Retelling the Expected
Patty Seyburn’s “A Year on Mars” is a kind of model of the conflict I’m describing. Seyburn takes up a tired theme—disillusioned love—and makes it linguistically new. Thematically, the human world is narrated with a vernacular of astrology: “I orbited you,” “this igneous adventure,” “everyone . . . bumping into the sun,” “lass stranded on that mythic isthmus,” “Mission Control // is still giving orders,” and so on. This naturalization of metaphor is a conceit of modern poetry, a fantastical irony: we know that people do not orbit one another, but the poem’s liveliness convinces us that indeed they do.
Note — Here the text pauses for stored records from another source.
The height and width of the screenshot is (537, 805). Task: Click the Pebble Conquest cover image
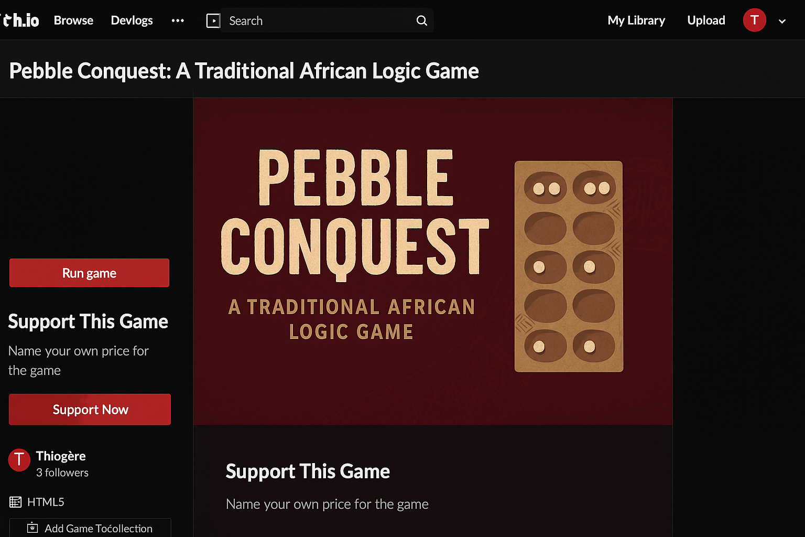[x=433, y=261]
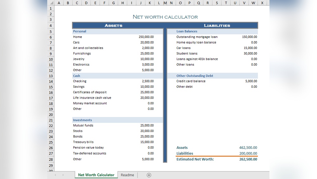The width and height of the screenshot is (317, 179).
Task: Click the Credit card balance value cell
Action: point(251,81)
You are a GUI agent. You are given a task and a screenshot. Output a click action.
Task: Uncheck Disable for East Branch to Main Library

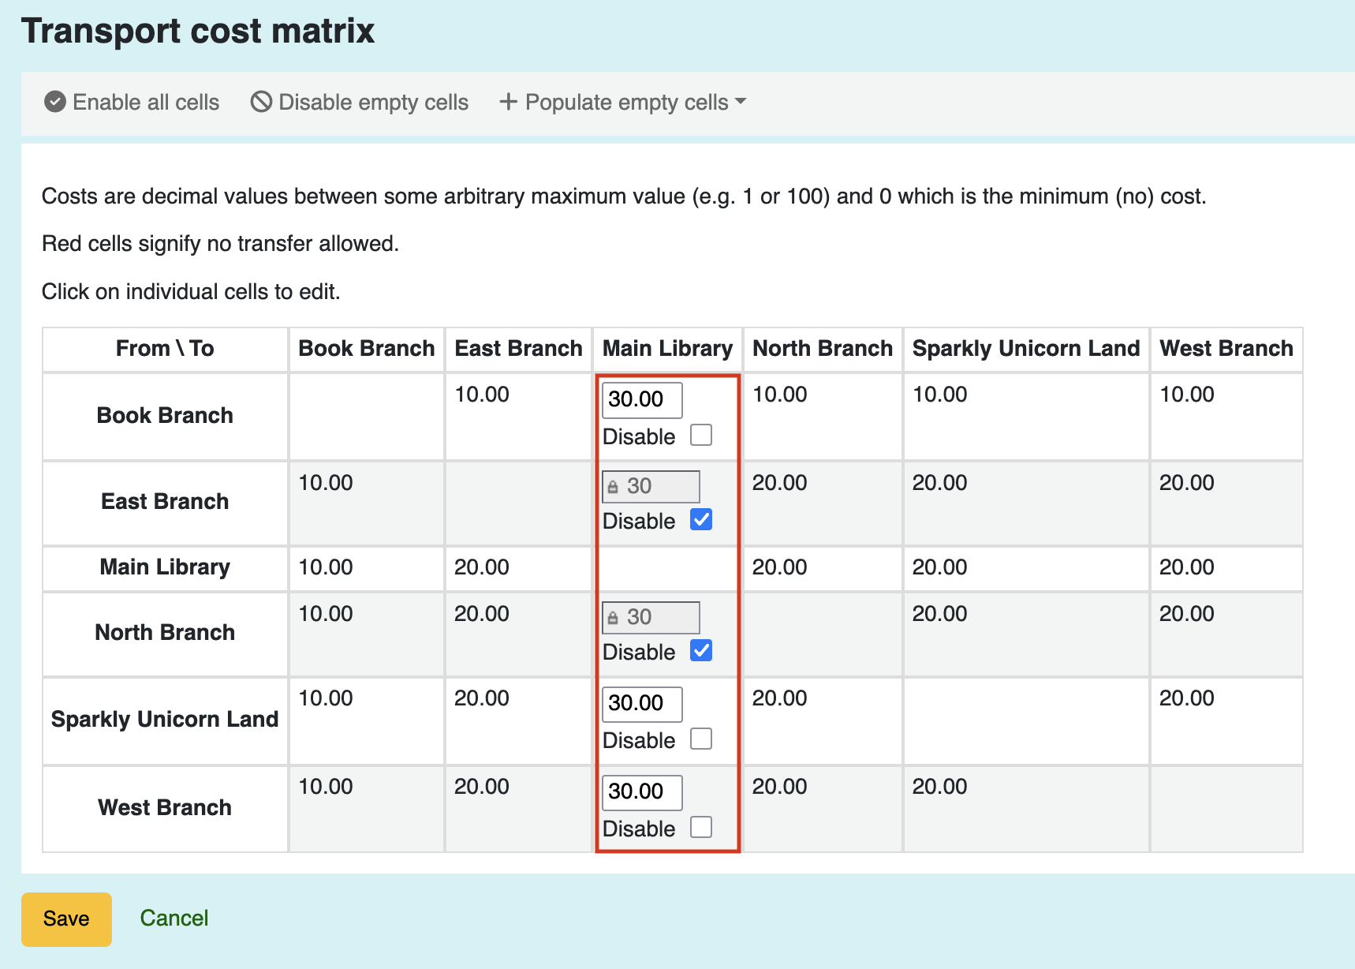(701, 519)
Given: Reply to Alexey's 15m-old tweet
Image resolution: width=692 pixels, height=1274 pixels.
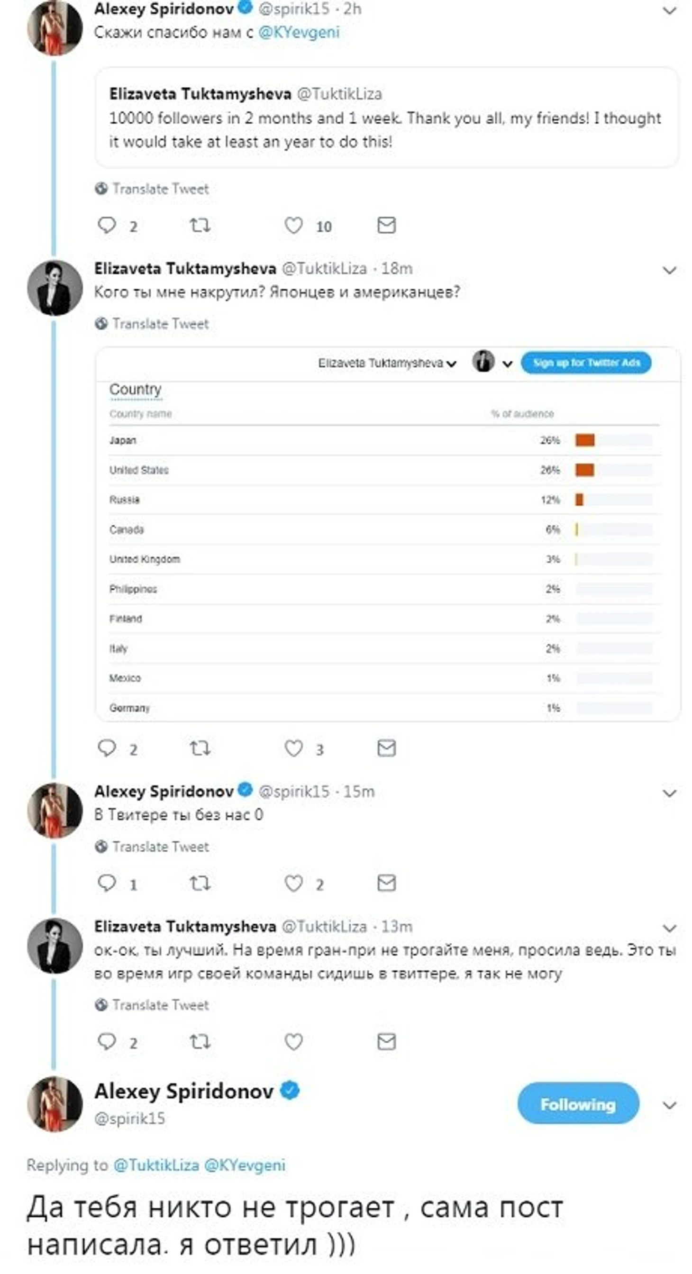Looking at the screenshot, I should [107, 883].
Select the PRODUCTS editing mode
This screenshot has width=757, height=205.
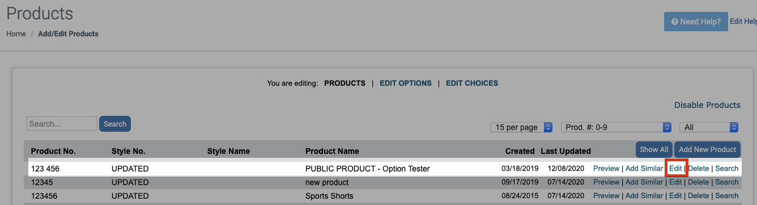tap(345, 83)
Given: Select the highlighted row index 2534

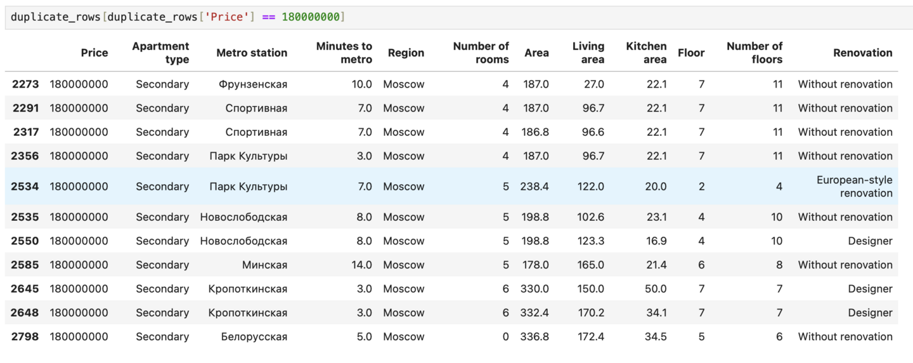Looking at the screenshot, I should 25,187.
The poem’s speaker narrates her courtship and breaking-up, which we can generally deduce, and makes it vivid precisely by depicting what it is not. Each time we ‘get it’ and connect metaphor to perspective, we undergo a constructive experience that brings the poem to life. The language of the poem (at its most distancing when “stranding a preposition, / widowing a noun”) is regulated and balanced by the speaker’s playfulness. The opening fact about Mars stretches into a metaphor—“as I orbited you / before I began to degenerate”—which would be hard to take if not for the next line, which is cute and colloquial and grounds us in the speaker’s personality: “You must be awfully affable . . .” Thus the language keeps us straddling what we may call the common and the poetical. Alone, either would be prolix; juxtaposed, we synchronically experience both a relationship and a cosmos. Metaphor functions on a physical level, as studies have long shown; when we think of ‘hot’ as in ‘sunny,’ we are activating the same part of the brain that thinks of ‘hot’ as in ‘spicy.’ So, when the red color-theme emerges in this poem, our perception is adjusted to include all that it encompasses, not merely that which it refers to.